Multiple Zoom meetings and trainings have been held, I have joined some of these and they have been very good. Now, the Medical Aid in Dying (MAID) system is ready to go, we have over 100 medics, several clinical nurse practitioners, several psychiatrists, numerous nurses and several pharmacists who have completed the provider trainings.
We also have a small number of dying people who have already started talking to their doctors.
Special funding has been designated and ring fenced; the service is free for those who access it. This funding does not compete with funding for other health care services, nor with funding for Hospice/Palliative Care, (H/PC) which continues to be significantly underfunded. Interestingly, there is some hope that the introduction of MAID may encourage better funding for H/PC, this has happened overseas. Another hope is that over time, MAID will be incorporated into the spectrum of end-of-life care in Aotearoa, as is happening in other jurisdictions.
Hospice New Zealand and its members remain opposed, which may create some tensions as they are out of step with 2/3 of the population. Thank heavens for James Jap and Tina McCafferty of Totora Hospice, who state clearly and publicly that they respect the EOLC Law which reflects the will of the people of Aotearoa and see no reason why MAID should not be included as an option in the Patient Centred care which they provide.
The Catholic Church remains staunchly anti but has issued a statement affirming that Catholic medical and nursing staff, while they will not perform MAID, or allow it in their institutions, will not obstruct or abandon the patients who make this choice.
Using overseas jurisdictions as a guide, it is estimated that of the approximately 35,000 deaths each year in Aotearoa, only a small number, fewer than 1%, will need to make this choice.
For most of us, most of the time, good H/PC, is enough. However, the small number of unfortunate dying people – recognised as making up 5-10% of H/PC patients – whose suffering is unbearable to them, even with the best H/PC, have been a significant part of the motivation for those of us pushing for law change. A bad death casts a long shadow, terrible for the dying person and torture for those who love and care for them.
Small wonder that there is palpable relief that we have got to this place. A significant number of us who choose to access the legislation, may not need to use it, the relief of knowing we can, is palliation in itself, removing much of the uncertainty and fear and enabling living until we die.

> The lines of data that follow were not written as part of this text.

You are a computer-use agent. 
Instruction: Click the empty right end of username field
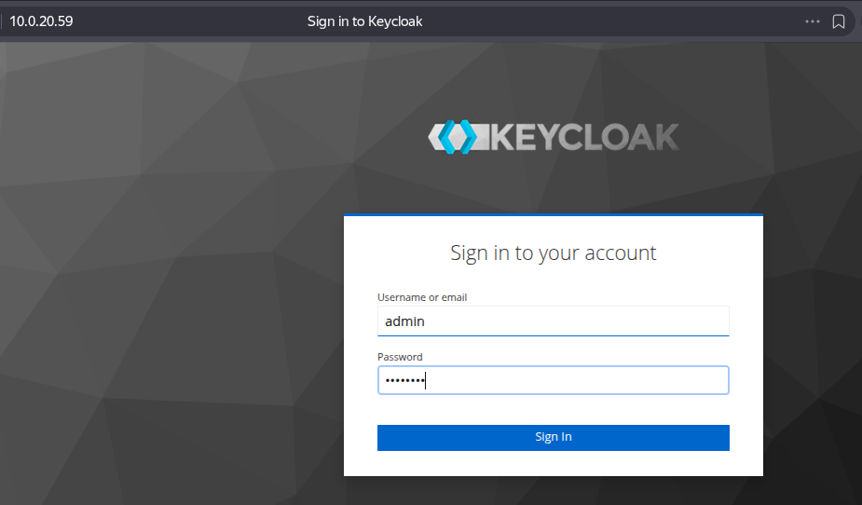click(690, 321)
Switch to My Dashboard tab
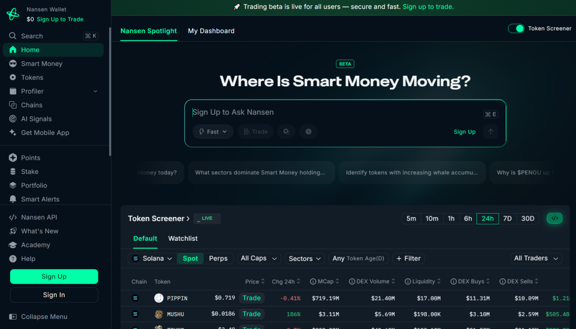Viewport: 576px width, 329px height. [211, 31]
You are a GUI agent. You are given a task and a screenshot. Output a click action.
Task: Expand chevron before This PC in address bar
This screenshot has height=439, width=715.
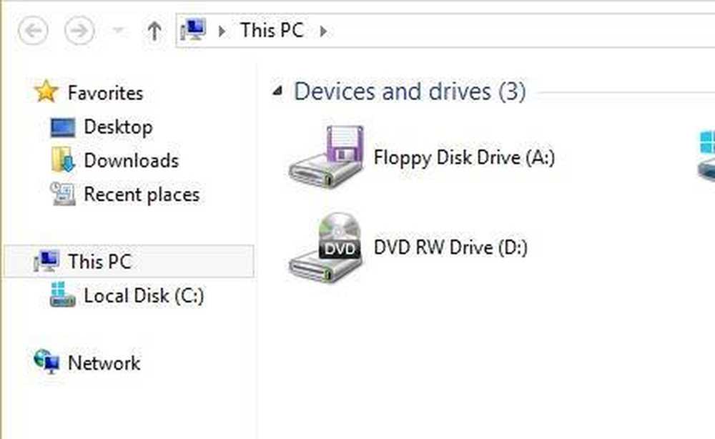click(x=222, y=31)
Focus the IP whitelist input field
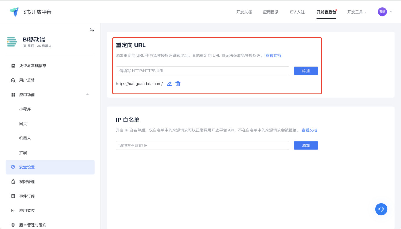Image resolution: width=401 pixels, height=229 pixels. coord(202,145)
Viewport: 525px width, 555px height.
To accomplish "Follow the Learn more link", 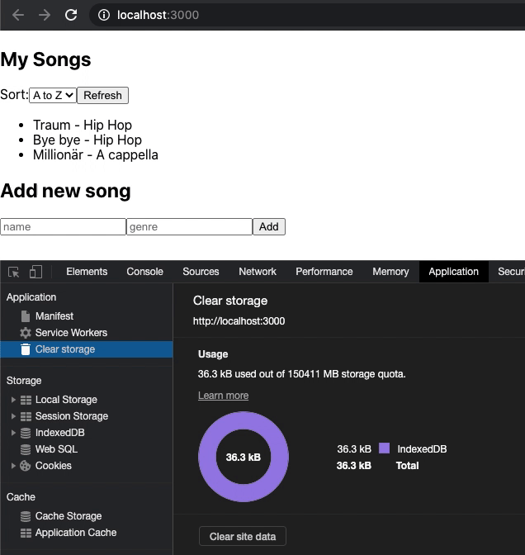I will [x=223, y=396].
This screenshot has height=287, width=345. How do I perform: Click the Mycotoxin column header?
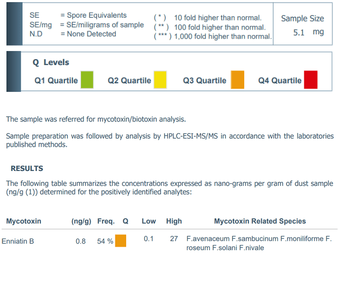[24, 221]
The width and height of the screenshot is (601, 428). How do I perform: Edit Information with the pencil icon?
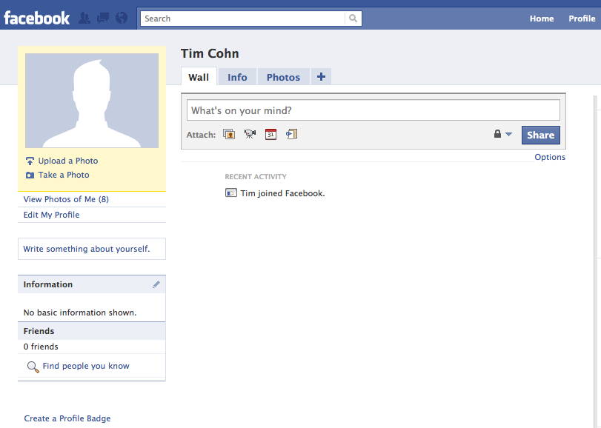156,284
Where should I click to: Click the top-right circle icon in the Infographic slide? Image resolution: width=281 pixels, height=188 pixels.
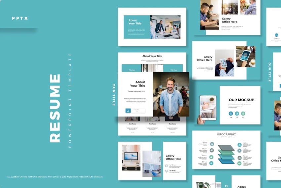coord(239,144)
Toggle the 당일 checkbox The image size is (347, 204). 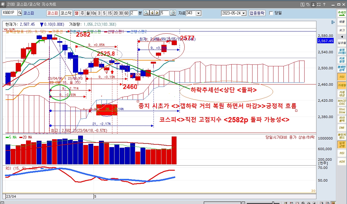click(x=271, y=13)
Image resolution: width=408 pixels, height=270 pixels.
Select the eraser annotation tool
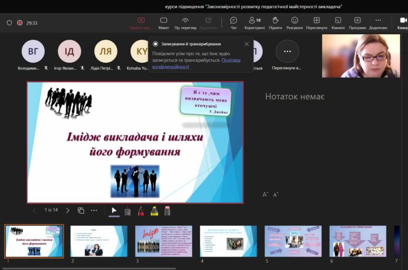coord(167,211)
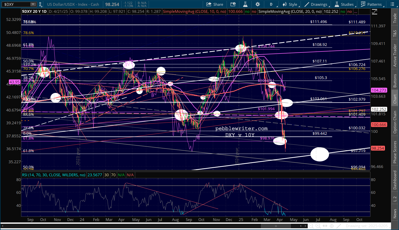The height and width of the screenshot is (230, 399).
Task: Open the Style menu
Action: point(290,4)
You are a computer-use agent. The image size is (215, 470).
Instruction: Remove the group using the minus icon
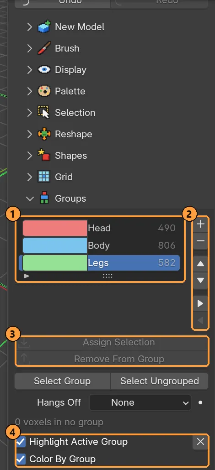tap(200, 241)
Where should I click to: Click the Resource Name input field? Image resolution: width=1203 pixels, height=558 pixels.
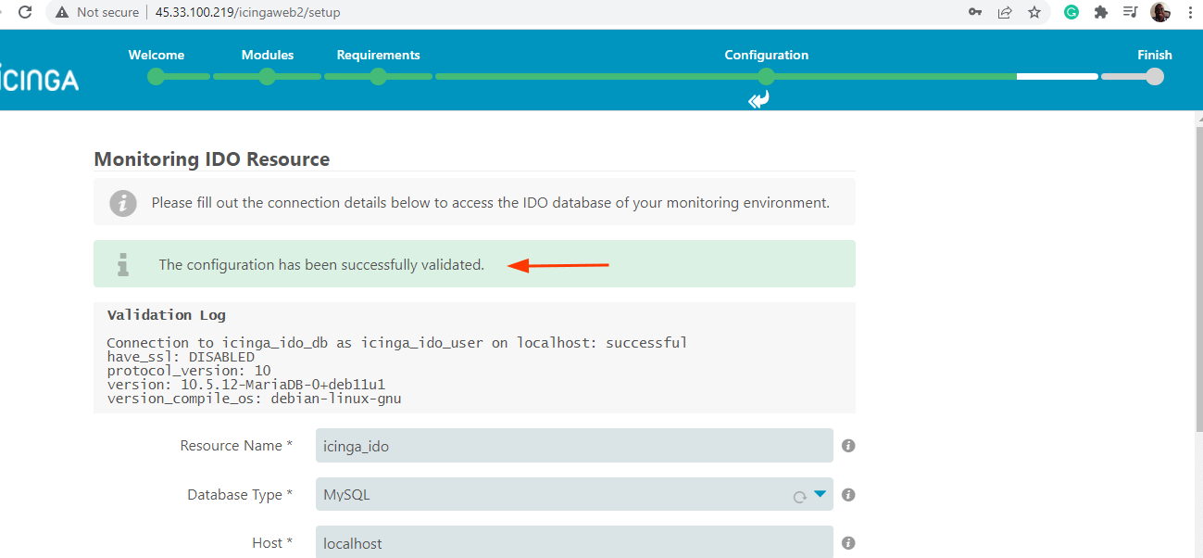click(x=573, y=446)
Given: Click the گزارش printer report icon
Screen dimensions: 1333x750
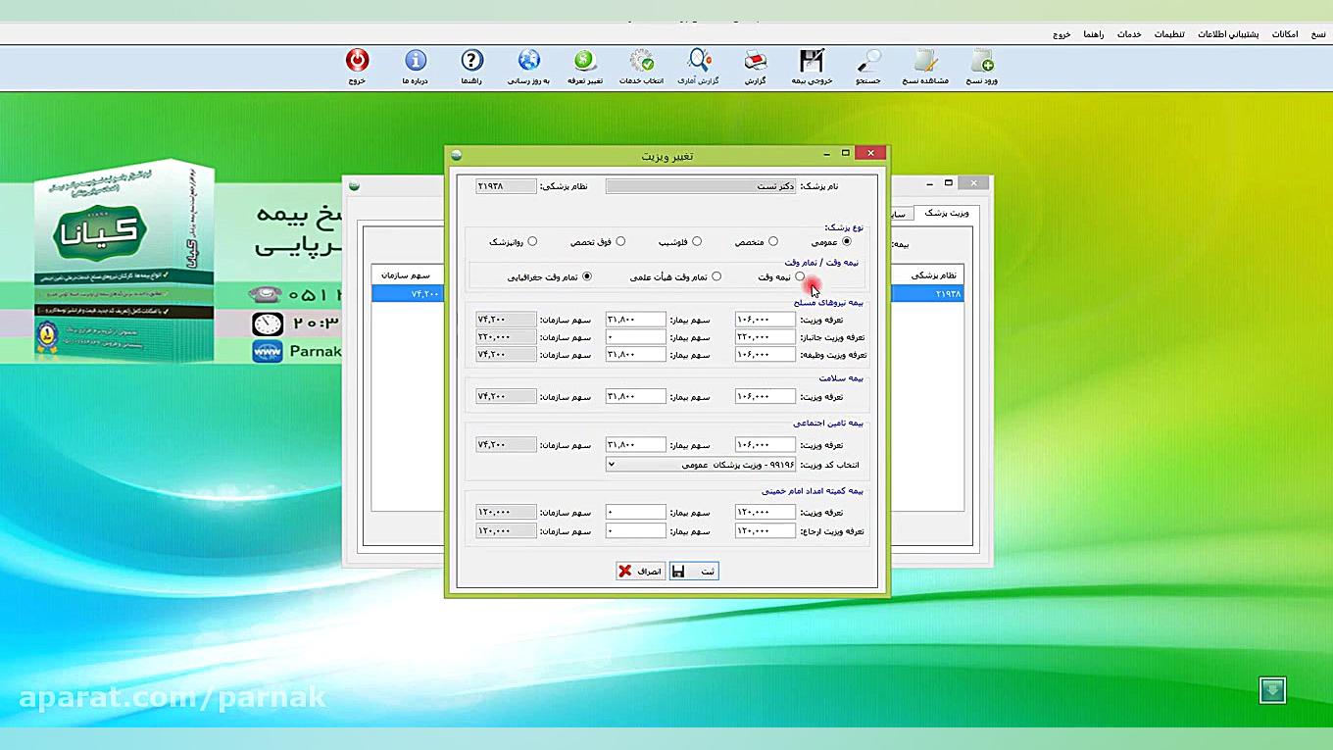Looking at the screenshot, I should (755, 64).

While we assimilate this new choice, I think it is reassuring to consider experiences from those who have been providing MAID elsewhere in the world. Many people from our closest neighbour Victoria and from Canada, have been very generous in sharing their experiences, advice, thoughts and feelings. What has struck me is the consensus that this is a privilege for those involved – peaceful, humbling, rewarding and life changing – just like H/PC.